Christmas in England means three things – family, feasting and football. It’s the one part of the year when most people on this small island can make it home to be with their nearest and dearest. To give you an idea of scale, you can fit the UK into Georgia three and a half times, it’s 720 miles from nose to tail and you are never more than 54 miles from the sea at any point so community is generally established and maintained not through any warm family bonds but because you literally cannot get away from them.
Food and feasting is a given here and one time of year when we truly try our best to emulate our American cousins in quantity and, well, just quantity really. People have been commenting on my svelte frame since I arrived in the US and true, although I have shed over 18 pounds, it was all in preparation for this Christmas trip back when you are guaranteed to put on half of what you lose in the space of a week. Turkey by the barrel load, loads of chocolate and other sweet puddings covered in lashings of custard and cream cheeses galore, boxes and boxes of seemingly inexhaustible chocolates and a lagoon of coke and booze stored in excess fridges in house and garage. The idea of English food is a bad joke the world over but one thing we do do well and refuse to bow the knee to anybody is our mastery of cakes and confections.
The present giving takes up most of Christmas morning, providing you haven’t subscribed to the other English Christmas eve tradition, and gone down the pub to get absolutely blasted. Usually about 3.30pm on the day, after lunch has been consumed and you’ve had to listen to the richest woman in the world seemingly without irony, telling you what a hard year she’s had – your thoughts turn to the third leg of the triumvirate – football. You can never truly get away from it in England – whether its kids walking around in miniature replica kits, adults with branded socks or accessories (a fine MFC keying torch for me) or the compilation of goals from the previous year on the sports channels.

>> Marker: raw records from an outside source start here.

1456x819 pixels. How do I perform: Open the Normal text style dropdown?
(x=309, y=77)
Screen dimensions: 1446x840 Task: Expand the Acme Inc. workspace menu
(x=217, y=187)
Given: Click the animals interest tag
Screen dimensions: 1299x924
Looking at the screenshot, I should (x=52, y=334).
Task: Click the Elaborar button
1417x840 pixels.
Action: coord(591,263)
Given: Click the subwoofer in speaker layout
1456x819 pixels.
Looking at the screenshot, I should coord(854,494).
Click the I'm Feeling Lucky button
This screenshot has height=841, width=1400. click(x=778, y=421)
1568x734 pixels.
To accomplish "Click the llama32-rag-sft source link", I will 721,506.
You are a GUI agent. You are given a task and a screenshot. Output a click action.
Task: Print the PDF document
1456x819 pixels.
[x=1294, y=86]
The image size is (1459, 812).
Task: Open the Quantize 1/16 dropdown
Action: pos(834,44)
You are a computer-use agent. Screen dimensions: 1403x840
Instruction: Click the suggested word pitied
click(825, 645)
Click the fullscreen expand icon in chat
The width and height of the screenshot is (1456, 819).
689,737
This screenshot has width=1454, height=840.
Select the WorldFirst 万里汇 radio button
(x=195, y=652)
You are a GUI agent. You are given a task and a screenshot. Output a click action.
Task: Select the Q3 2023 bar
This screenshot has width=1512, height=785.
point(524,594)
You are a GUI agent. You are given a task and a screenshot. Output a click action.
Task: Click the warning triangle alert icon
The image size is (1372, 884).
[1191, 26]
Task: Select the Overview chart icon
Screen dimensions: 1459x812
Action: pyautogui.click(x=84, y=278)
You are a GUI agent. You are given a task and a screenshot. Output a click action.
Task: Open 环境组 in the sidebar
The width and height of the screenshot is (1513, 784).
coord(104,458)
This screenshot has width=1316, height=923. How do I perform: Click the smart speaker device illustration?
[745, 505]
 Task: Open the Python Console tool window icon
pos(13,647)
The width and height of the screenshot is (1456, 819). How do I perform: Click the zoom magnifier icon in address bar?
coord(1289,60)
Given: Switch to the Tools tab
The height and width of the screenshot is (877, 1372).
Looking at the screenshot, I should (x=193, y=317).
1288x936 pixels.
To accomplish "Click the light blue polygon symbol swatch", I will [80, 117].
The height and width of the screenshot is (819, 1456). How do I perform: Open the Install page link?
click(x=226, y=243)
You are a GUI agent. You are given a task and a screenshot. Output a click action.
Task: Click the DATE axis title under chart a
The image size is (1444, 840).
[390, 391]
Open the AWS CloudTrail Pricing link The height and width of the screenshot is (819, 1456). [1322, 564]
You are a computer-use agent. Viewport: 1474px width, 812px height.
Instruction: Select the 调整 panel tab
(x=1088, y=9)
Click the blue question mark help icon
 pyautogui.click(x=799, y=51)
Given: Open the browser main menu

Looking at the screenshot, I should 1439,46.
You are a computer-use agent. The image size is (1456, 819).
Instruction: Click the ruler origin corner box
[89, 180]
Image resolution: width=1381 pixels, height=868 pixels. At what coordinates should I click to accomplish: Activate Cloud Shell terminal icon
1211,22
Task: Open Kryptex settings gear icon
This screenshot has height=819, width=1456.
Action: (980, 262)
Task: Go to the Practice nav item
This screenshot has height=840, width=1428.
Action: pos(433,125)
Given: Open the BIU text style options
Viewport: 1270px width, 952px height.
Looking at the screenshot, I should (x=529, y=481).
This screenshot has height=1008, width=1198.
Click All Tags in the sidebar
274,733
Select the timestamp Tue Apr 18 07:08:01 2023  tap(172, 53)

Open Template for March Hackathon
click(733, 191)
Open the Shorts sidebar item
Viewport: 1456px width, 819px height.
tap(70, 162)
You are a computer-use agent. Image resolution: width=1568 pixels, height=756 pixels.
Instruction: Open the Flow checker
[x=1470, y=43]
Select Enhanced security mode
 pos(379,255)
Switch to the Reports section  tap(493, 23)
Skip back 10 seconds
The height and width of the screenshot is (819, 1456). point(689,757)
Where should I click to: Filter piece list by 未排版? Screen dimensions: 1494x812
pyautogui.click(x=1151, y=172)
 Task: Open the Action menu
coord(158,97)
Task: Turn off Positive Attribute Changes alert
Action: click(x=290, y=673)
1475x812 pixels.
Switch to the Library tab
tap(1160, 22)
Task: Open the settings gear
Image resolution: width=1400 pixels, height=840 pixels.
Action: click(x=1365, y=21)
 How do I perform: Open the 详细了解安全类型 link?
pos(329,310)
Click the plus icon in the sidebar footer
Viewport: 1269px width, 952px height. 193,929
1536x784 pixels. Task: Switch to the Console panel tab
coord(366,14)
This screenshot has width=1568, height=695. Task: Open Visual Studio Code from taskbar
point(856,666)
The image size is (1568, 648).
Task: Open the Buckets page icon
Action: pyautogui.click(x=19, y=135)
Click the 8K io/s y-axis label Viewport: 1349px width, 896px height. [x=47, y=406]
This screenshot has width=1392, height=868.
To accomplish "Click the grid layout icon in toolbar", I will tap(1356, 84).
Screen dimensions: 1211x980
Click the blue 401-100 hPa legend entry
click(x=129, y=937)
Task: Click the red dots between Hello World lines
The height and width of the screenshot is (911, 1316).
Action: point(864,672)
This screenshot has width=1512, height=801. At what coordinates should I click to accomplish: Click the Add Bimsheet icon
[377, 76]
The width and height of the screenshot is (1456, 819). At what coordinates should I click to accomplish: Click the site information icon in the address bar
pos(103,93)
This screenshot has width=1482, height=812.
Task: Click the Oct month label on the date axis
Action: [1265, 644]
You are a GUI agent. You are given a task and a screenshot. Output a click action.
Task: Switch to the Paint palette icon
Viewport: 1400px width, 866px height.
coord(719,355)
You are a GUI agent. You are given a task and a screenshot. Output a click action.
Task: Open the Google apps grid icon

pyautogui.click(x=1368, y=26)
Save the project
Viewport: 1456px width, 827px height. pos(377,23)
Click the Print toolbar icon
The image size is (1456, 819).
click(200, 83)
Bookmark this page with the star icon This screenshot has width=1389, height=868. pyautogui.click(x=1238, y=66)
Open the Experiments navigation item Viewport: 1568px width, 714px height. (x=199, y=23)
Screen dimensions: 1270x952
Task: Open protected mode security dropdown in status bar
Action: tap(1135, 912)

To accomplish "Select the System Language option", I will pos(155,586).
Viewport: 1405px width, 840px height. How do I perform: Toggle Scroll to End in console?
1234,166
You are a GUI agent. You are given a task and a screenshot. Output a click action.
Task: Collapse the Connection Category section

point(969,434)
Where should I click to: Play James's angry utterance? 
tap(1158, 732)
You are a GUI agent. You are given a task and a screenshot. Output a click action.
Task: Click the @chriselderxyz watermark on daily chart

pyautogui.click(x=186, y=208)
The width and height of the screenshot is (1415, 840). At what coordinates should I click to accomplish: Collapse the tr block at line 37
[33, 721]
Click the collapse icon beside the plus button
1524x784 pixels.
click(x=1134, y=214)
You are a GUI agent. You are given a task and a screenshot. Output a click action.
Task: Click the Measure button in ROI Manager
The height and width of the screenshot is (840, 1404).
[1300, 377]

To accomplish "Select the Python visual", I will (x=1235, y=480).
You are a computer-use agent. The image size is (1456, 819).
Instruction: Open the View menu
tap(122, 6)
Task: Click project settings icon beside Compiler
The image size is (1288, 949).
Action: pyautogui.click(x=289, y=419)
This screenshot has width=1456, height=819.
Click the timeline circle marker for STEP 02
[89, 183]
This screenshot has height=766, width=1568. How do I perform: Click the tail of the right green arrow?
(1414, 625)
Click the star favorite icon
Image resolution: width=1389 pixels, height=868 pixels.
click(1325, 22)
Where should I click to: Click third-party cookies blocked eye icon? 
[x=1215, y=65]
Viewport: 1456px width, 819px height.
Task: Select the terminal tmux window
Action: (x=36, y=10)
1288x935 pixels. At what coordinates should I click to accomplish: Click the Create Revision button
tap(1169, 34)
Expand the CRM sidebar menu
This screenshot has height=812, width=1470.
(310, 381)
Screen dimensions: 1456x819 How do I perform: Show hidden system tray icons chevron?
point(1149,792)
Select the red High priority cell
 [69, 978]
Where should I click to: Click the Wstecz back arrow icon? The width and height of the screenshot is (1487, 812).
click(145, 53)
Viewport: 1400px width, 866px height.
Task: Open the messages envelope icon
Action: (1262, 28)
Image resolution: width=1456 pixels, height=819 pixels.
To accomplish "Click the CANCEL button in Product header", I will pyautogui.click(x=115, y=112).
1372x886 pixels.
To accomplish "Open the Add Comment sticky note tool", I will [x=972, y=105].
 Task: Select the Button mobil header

The English football calendar represents the dinner table at this time of year – quantity over quality. Whereas warm, temperate countries such as Spain and Italy have a winter break to allow recuperation and relaxation for the players, their British equivalents are chomping at the bit for their football fix. This year, there are four games in a two week period, One just before Christmas, one on Boxing Day, another two or three days later, and then the 3rd round of the FA Cup – another great English tradition. Nearly all the games are well attended over this period and the first fixture I looked for this year was the Boxing Day game – fortunately it came out at home – I will be at the Middlesbrough v Scunthorpe United, Championship game on Boxing Day, then two days later travelling 90 minutes down the road to see my team at Barnsley before flying back to the ATL on New Years Eve thus missing the visit of Neauvux Riche FC – Manchester City, coming to town in the cup.
I worked out that it had been exactly one year to the day since I last saw my team in the flesh – the previous Boxing Day, we lost 1-0 at home to an anemic Everton and I walked out of the ground knowing in my soul that we were in the middle of a three year death spiral that would likely end in relegation and the championship. Gareth Southgate, England international and rookie manager had taken the 2004 League Cup Winners and 2006 UEFA Cup Finalists literally from Eindhoven to Scunthorpe. A mere 365 days later, Southgate had gone, as had a bright start to the season and a lot of hope. The past three matches had ended in two home defeats and a damaging derby defeat to league leaders Newcastle United the week before. Seen as our main rivals both regionally and in the league itself we were now an uncomfortable and unthinkable 20 points behind them at the halfway stage of the league.